NORTHLAND INSURANCE COMPANY v. LINCOLN GENERAL INSURANCE COMPANY

CIVIL ACTION NO. 1:CV-01-0763

IN THE UNITED STATES DISTRICT COURT FOR THE MIDDLE DISTRICT OF PENNSYLVANIA

Judge Kane

July 30, 2004

Case 1:01-cv-00763-YK Document 77 Filed 07/30/2004 Page 1 of 12

MEMORANDUM AND ORDER

Before the Court is Plaintiff‘s motion to amend the August 26, 2003 Decision and Order of this Court. The motion has been fully briefed and is ripe for disposition. For the reasons discussed below, Plaintiff‘s motion to amend the judgment will be granted.

I. Background

The above-captioned action commenced as a declaratory judgment action (“declaratory action“) brought by the Plaintiff Northland Insurance Company to clarify the scope of its coverage of a 1979 Freightliner (Serial Number CA213HM160222) (the “tractor“) involved in an accident on November 17, 1995. Plaintiff is a Minnesota corporation licensed to do business in Pennsylvania, with its principal place of business in Minnesota. Defendant Lincoln General Insurance Company is a Pennsylvania corporation with its principal place of business in Pennsylvania. This Court has jurisdiction over this action pursuant to 28 U.S.C. § 1332(a)(1), as the parties are diverse and the amount in controversy exceeds $75,000.

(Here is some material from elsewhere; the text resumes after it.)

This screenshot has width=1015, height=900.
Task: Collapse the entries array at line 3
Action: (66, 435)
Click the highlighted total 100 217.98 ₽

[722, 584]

The complex facts of the case are summarized here. Plaintiff provided coverage for this tractor-trailer on behalf of its insured, Woolever Transportation Company (“Woolever“), while Defendant covered the same equipment on behalf of JHM Enterprises, Inc. (“JHM“). Both Plaintiff‘s and Defendant‘s policies provided excess insurance coverage for instances when the other carrier provided primary coverage.1

On November 17, 1995, in Hometown, Pennsylvania, tractor-trailer driver Vernice Lee Statts (“Statts“) caused a fatal accident resulting in claims against Woolever, JHM, and Statts (the “underlying claims“). The tractor was owned by JHM and scheduled on Defendant‘s policy issued to JHM. This insurance policy, Number PAP 185770 0495, was in effect from April 18, 1995 to April 18, 1996 and provided $750,000 in liability coverage for each accident or loss.

Plaintiff issued a trucker‘s insurance policy to Woolever, which was in effect from September 1, 1995 through September 1, 1996 and provided $2,000,000 in liability coverage for each accident involving vehicles leased, hired or borrowed from Woolever.

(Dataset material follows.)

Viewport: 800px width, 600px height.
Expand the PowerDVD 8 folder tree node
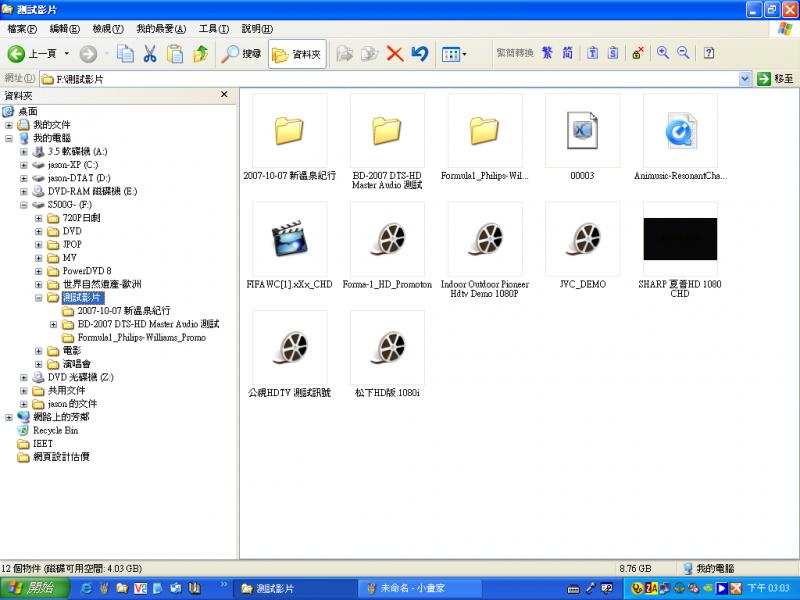tap(39, 271)
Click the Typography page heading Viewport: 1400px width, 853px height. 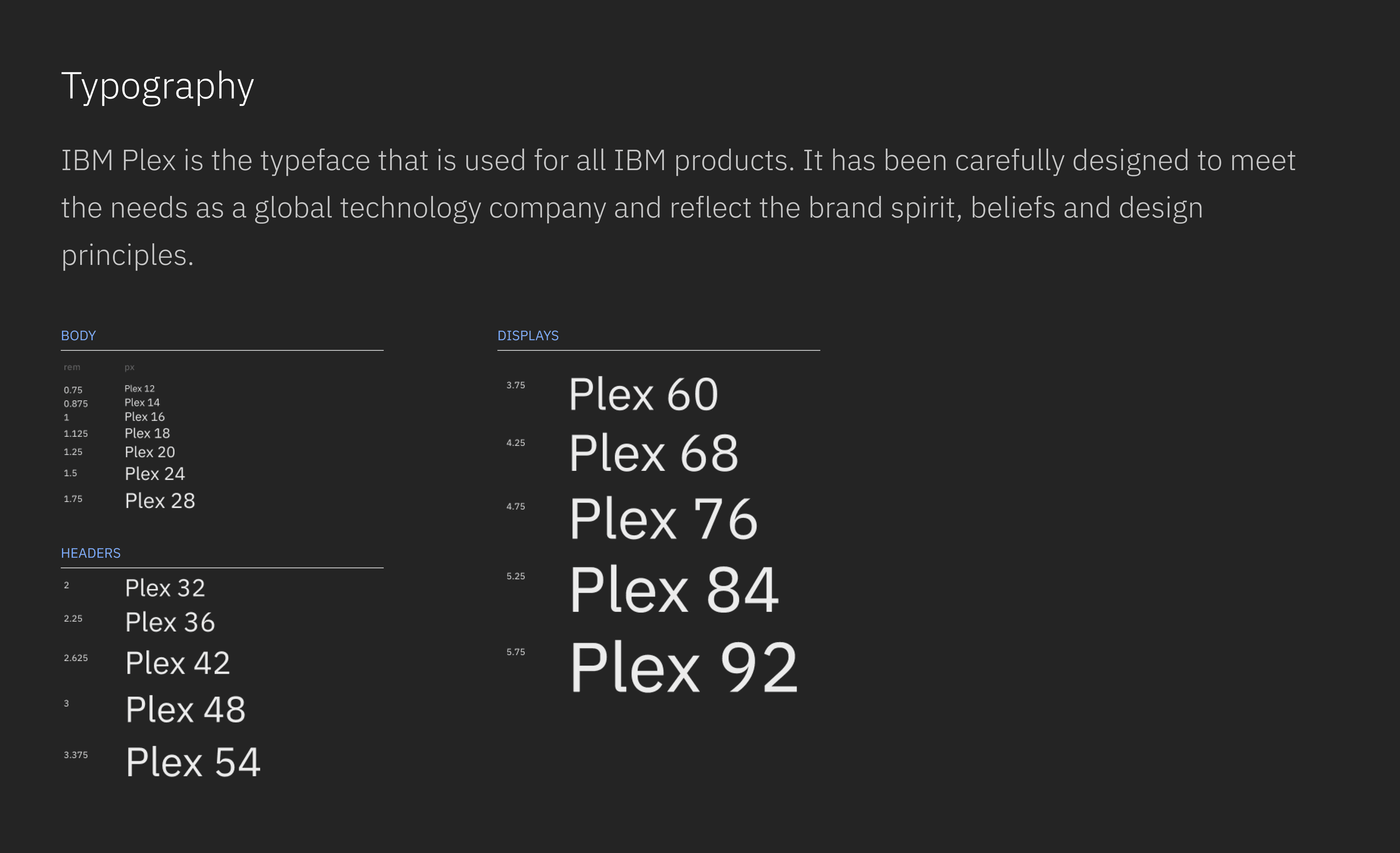[157, 86]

On November 17, 1995, the date of the accident, Statts had just completed a delivery for Woolever and was headed north to Berwick, Pennsylvania to execute a delivery for JHM when the accident occurred. At the time of the accident, the tractor displayed two placards. One placard indicated that the tractor was “Leased to Woolever Bros.” and set forth Woolever‘s federal and state operating authority number. Below the Woolever placard was a placard indicating that the vehicle was operating under the authority of JHM Enterprises, Inc. Statts testified that his usual practice was to use tape to cover the placard of whichever company was not responsible for any given load. However, on the day of the accident, Statts testified that neither placard was covered because he had run out of tape.

The underlying claims were settled in the summer of 2000; however, the declaratory action filed by Plaintiff remained pending. (Doc. No. 68 at ¶ 2). In the declaratory action, each party maintained that the other was liable for the accident losses as the primary insurer and each party sought reimbursement of funds it contributed to the settlement that was paid under its respective policy.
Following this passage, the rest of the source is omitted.